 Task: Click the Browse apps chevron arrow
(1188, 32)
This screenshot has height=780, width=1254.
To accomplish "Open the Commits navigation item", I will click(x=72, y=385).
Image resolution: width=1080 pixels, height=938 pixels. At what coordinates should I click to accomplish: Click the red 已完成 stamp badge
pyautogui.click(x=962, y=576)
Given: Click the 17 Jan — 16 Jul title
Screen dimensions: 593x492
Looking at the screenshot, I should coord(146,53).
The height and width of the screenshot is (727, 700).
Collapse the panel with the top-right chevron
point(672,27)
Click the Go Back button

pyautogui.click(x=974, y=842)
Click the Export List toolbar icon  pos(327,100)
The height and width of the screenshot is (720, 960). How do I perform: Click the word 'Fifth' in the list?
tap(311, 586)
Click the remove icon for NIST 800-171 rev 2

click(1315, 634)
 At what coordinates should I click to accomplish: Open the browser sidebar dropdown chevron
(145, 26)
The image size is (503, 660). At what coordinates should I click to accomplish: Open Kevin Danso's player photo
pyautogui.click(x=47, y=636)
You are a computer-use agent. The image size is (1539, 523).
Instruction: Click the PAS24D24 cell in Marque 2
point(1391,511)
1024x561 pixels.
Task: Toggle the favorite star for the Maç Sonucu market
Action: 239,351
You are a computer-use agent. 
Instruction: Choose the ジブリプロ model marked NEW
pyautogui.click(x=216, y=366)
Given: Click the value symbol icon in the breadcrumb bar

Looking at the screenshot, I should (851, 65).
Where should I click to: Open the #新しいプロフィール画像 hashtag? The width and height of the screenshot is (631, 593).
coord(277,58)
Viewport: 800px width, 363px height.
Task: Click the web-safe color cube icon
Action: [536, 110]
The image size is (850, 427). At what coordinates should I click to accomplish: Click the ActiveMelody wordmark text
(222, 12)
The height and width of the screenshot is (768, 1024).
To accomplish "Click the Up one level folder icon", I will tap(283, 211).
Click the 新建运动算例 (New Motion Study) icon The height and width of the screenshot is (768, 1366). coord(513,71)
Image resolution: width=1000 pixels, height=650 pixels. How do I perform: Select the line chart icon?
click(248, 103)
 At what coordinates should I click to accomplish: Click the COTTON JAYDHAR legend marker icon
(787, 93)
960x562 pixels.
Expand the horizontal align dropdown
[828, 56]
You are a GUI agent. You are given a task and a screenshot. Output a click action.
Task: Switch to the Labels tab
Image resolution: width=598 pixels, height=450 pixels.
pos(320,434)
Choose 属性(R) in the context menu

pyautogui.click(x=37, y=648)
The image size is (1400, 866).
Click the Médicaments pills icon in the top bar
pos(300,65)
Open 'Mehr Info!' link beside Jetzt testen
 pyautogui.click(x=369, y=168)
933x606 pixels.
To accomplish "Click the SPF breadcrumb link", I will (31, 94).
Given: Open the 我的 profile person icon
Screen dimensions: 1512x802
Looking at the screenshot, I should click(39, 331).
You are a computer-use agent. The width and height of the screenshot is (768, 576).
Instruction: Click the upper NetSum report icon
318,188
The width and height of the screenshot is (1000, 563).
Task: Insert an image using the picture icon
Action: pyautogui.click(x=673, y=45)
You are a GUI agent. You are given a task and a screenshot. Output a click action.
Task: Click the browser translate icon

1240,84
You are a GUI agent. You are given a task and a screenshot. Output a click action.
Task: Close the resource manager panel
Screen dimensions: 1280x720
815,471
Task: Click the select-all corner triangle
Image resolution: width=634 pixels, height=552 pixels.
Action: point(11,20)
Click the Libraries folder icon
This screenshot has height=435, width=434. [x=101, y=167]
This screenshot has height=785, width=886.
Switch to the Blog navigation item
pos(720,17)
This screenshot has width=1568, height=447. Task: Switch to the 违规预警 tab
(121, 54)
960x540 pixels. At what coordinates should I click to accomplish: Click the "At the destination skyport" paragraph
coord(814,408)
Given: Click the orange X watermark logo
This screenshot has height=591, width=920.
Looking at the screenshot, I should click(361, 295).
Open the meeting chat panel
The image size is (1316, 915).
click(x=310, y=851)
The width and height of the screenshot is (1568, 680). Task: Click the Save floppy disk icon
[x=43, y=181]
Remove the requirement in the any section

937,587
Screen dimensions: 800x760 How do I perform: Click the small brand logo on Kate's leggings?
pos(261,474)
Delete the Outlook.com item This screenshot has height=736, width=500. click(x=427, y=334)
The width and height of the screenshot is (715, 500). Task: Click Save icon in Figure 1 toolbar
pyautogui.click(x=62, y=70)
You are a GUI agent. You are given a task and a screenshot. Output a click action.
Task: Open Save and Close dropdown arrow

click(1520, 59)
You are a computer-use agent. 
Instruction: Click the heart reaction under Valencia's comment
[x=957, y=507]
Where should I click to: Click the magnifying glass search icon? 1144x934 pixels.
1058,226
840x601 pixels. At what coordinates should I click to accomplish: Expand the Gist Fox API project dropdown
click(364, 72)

ASSIGNED TASK:
Your answer must be the full listing, restated word for word.

EXERCISE RESULT:
 Task: Click the Browse apps chevron arrow
(1188, 32)
This screenshot has height=780, width=1254.
To accomplish "Open the Commits navigation item", I will click(x=72, y=385).
Image resolution: width=1080 pixels, height=938 pixels. At what coordinates should I click to accomplish: Click the red 已完成 stamp badge
pyautogui.click(x=962, y=576)
Given: Click the 17 Jan — 16 Jul title
Screen dimensions: 593x492
Looking at the screenshot, I should coord(146,53).
The height and width of the screenshot is (727, 700).
Collapse the panel with the top-right chevron
point(672,27)
Click the Go Back button

pyautogui.click(x=974, y=842)
Click the Export List toolbar icon  pos(327,100)
The height and width of the screenshot is (720, 960). How do I perform: Click the word 'Fifth' in the list?
tap(311, 586)
Click the remove icon for NIST 800-171 rev 2

click(1315, 634)
 At what coordinates should I click to accomplish: Open the browser sidebar dropdown chevron
(145, 26)
The image size is (503, 660). At what coordinates should I click to accomplish: Open Kevin Danso's player photo
pyautogui.click(x=47, y=636)
You are a computer-use agent. The image size is (1539, 523).
Instruction: Click the PAS24D24 cell in Marque 2
point(1391,511)
1024x561 pixels.
Task: Toggle the favorite star for the Maç Sonucu market
Action: 239,351
You are a computer-use agent. 
Instruction: Choose the ジブリプロ model marked NEW
pyautogui.click(x=216, y=366)
Given: Click the value symbol icon in the breadcrumb bar

Looking at the screenshot, I should (851, 65).
Where should I click to: Open the #新しいプロフィール画像 hashtag? The width and height of the screenshot is (631, 593).
coord(277,58)
Viewport: 800px width, 363px height.
Task: Click the web-safe color cube icon
Action: [536, 110]
The image size is (850, 427). At what coordinates should I click to accomplish: Click the ActiveMelody wordmark text
(222, 12)
The height and width of the screenshot is (768, 1024).
To accomplish "Click the Up one level folder icon", I will tap(283, 211).
Click the 新建运动算例 (New Motion Study) icon The height and width of the screenshot is (768, 1366). coord(513,71)
Image resolution: width=1000 pixels, height=650 pixels. How do I perform: Select the line chart icon?
click(248, 103)
 At what coordinates should I click to accomplish: Click the COTTON JAYDHAR legend marker icon
(787, 93)
960x562 pixels.
Expand the horizontal align dropdown
[828, 56]
You are a GUI agent. You are given a task and a screenshot. Output a click action.
Task: Switch to the Labels tab
Image resolution: width=598 pixels, height=450 pixels.
pos(320,434)
Choose 属性(R) in the context menu

pyautogui.click(x=37, y=648)
The image size is (1400, 866).
Click the Médicaments pills icon in the top bar
pos(300,65)
Open 'Mehr Info!' link beside Jetzt testen
 pyautogui.click(x=369, y=168)
933x606 pixels.
To accomplish "Click the SPF breadcrumb link", I will (31, 94).
Given: Open the 我的 profile person icon
Screen dimensions: 1512x802
Looking at the screenshot, I should click(39, 331).
You are a computer-use agent. The width and height of the screenshot is (768, 576).
Instruction: Click the upper NetSum report icon
318,188
The width and height of the screenshot is (1000, 563).
Task: Insert an image using the picture icon
Action: pyautogui.click(x=673, y=45)
You are a GUI agent. You are given a task and a screenshot. Output a click action.
Task: Click the browser translate icon

1240,84
You are a GUI agent. You are given a task and a screenshot. Output a click action.
Task: Close the resource manager panel
Screen dimensions: 1280x720
815,471
Task: Click the select-all corner triangle
Image resolution: width=634 pixels, height=552 pixels.
Action: point(11,20)
Click the Libraries folder icon
This screenshot has height=435, width=434. [x=101, y=167]
This screenshot has height=785, width=886.
Switch to the Blog navigation item
pos(720,17)
This screenshot has width=1568, height=447. Task: Switch to the 违规预警 tab
(121, 54)
960x540 pixels. At what coordinates should I click to accomplish: Click the "At the destination skyport" paragraph
coord(814,408)
Given: Click the orange X watermark logo
This screenshot has height=591, width=920.
Looking at the screenshot, I should click(361, 295).
Open the meeting chat panel
The image size is (1316, 915).
click(x=310, y=851)
The width and height of the screenshot is (1568, 680). Task: Click the Save floppy disk icon
[x=43, y=181]
Remove the requirement in the any section

937,587
Screen dimensions: 800x760 How do I perform: Click the small brand logo on Kate's leggings?
pos(261,474)
Delete the Outlook.com item This screenshot has height=736, width=500. click(x=427, y=334)
The width and height of the screenshot is (715, 500). Task: Click Save icon in Figure 1 toolbar
pyautogui.click(x=62, y=70)
You are a GUI agent. You are given a task and a screenshot. Output a click action.
Task: Open Save and Close dropdown arrow

click(1520, 59)
You are a computer-use agent. 
Instruction: Click the heart reaction under Valencia's comment
[x=957, y=507]
Where should I click to: Click the magnifying glass search icon? 1144x934 pixels.
1058,226
840x601 pixels. At what coordinates should I click to accomplish: Expand the Gist Fox API project dropdown
click(364, 72)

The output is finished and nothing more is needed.